Шрифт:
Там, куда ходил отец, об этом прямо не сказали, но почему-то расспрашивали о Золиных привычках и в качестве знакомых Золи называли неведомых отцу людей. Было ясно, что справки наводили и в школе. И было впечатление, что Золя вроде бы жив, однако его самого те, кто вызывали, ни о чем расспросить не могут.
Страшно подумать, но он, кажется, в плену.
Откуда-то прознали это и на улице. То ли, куда ходил Золин отец, вызывали еще кого-то, но на Золиных родных теперь поглядывают. К ним повадился участковый, интересуясь, к примеру, почему не убран снег, и, помолчав, уходил, потому что снег бывал всегда убран. Лишь сатанинская первая военная зима, а по зиме обезлюдевшие улицы избавили Золиных родителей от большей участливости соседей и знакомых.
Нет, очень похоже, что мальчик в плену.
У его родителей появился первый п о з о р.
Приноравливаясь к нему, они как-то не заметили, что перестала приходить Люда.
А она не приходит потому, что беременность ее уже заметна. Люда исказнилась своей виной и бедой, и выдумка, что беременность от Золи, представляется ей не столько спасительной, сколько бессовестной. Еще, неотвязно думая о девяти проклятых месяцах, она почему-то упорно полагает, что новый человек, которому всё по плечу (Люда ведь считает себя новым человеком), может этот срок победить, то есть неким осознанным усилием она исхитрится родить в соответствующее отъезду Золи время, но, подумав так, сразу спохватывается, что Золя может и вернуться. Еще ей кажется, что всё как-то - непонятно как, - но устроится. Еще вспоминает она про эти самые, о которых говорила мать, преждевременные роды или про этот самый, про который говорила мать, выкидыш. Еще она не надеется ни на что и к Золиным родителям не ходит.
А те вдруг спохватываются, что у них давно не появлялась Люда, и решают, что это из-за слухов про плен. И никак не решат, что придумать, ведь если Люда перестанет к ним ходить, улица уж точно уверится, что Золя в плену.

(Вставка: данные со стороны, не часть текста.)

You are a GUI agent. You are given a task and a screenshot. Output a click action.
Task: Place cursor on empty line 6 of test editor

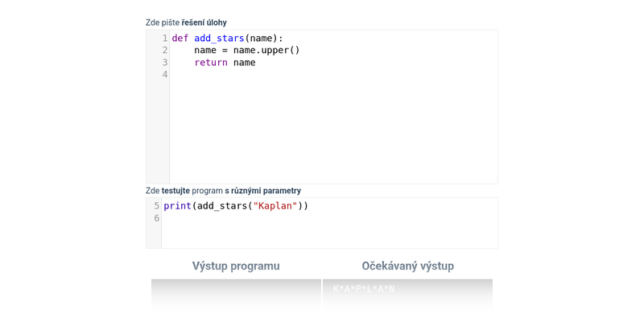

Пока зима, Люда вообще на улице бывает мало. Зима - ее пособница. Люда шьет с матерью маскхалаты, считаясь таким образом на надомном трудфронте. Мать крутит машинку и пристает, мол, сходила бы ты к э т и м, а однажды вдруг сообщает, что нахалюга твой, говорят, в плену, я слыхала.
И Люда, давно осиротевшая без писем, сразу обмирает, не представляя, как можно сдаться врагу (спасительные слова "если смерти, то мгновенной" тоже оказываются больше не спасительными).
А Золиных родителей достигает молва, что с Людой вроде бы неприятности как с девушкой. Новость настолько ошарашивает и без того растерянных этих людей, что пирамида их благочестия буквально начинает крошиться прямо на глазах (у них же тоже есть дочки!). Ясно, что девочке стыдно появиться, и следует навестить ее самим. Они убиты поступком сына, хотя немного и горды за него. Они понимают: ребенок - катастрофа для Люды, п о з о р для девушки их сына, который, когда вернется, - он же вернется!
– должен застать всё как было, а если нет?.. если не вернется?.. Тогда надо воспитывать внука. Что это за внуки теперь такие будут? Пирамида разваливается в куски. К первому родительскому п о з о р у ожидается второй - незаконный ребенок. Надо что-то придумать, скажем, делать вид, что всё, то есть оформление в загсе, состоялось в свой срок. Как, вы разве не знали, что они записались? Но какие во время войны свадьбы? Ваш сын записался с ней, и вы допустили? (Третий п о з о р!) А что? Теперь все равны! Они тоже люди! (Неумирающий аргумент.)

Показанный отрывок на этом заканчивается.